Vôo Cego I, 1998. Animação digital. Duração: 55 segundos. Apresenta projeções de luz, nas quais se reconhece fragmentos de uma paisagem natural e de uma sala de trabalho, simultaneamente.
Vôo Cego I foi construído a partir de duas captações videográficas: uma tomada externa, paisagem, e uma tomada interna, sala de atelier. Em ambas as captações, a câmera foi posicionada na mão e o corpo promoveu um movimento circular em velocidade constante, ajustando a câmera no recurso de auto-foco. Na montagem das duas tomadas, os quadros “fora de foco” foram reduzidos a poucos quadros, alterando-se assim a velocidade original, mantendo-se a seqüência, e os “em foco” foram repetidos na proporção em que os anteriores haviam sido subtraídos, mantendo-se a duração original. O resultado é uma aceleração no “fora de foco” e um retardamento, ou quase congelamento do “em foco” de cada um dos fragmentos interno e externo. O fragmento da tomada interna foi sobreposto ao da tomada externa e, depois, o da externa foi sobreposto ao da interna.

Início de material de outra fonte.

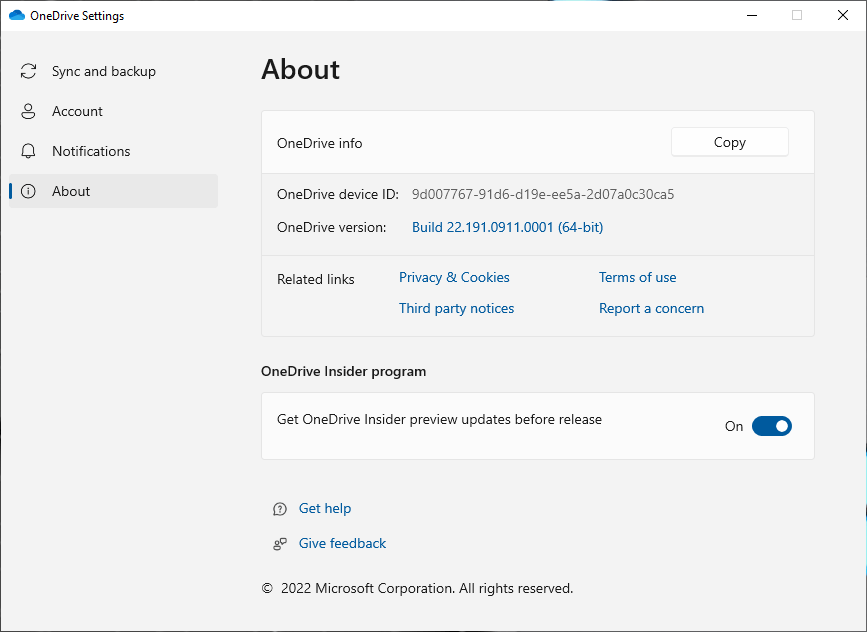The image size is (867, 632).
Task: Click the circular arrows sync icon
Action: click(29, 71)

O desfocar as distâncias extremamente próximas cria, a ilusão de que o olhar está prestes a penetrar nos materiais numa esfera, onde o olho, o foco, já não acompanha a aproximação. Essa aproximação é interrompida/acelerada com a entrada em uma outra dimensão. O movimento rápido da câmera sugere um olhar de passagem, bem como um ângulo de tomada indica tratar-se de uma visão de dentro de um veículo. Nesta passagem há movimentos de aproximação e afastamento com perda de nitidez de foco. Transições entre claro e escuro, reflexo e refração de luz em movimento e alternância entre interno e externo impedem a fixação, ou um acomodamento do olhar, reiterando a zona de interseção entre dentro e fora, e próximo e distante. O único elemento que se mantém constante é o ritmo ondulado de deslocamento, que conduz o olhar.
Em Vôo Cego I e Vôo Cego II também é o movimento do olhar que é abordado. Alterações no movimento de rotação, de penetração/aproximação e de saída/afastamento permitem experimentar passagens abruptas de uma dimensão a outra, condensando-as.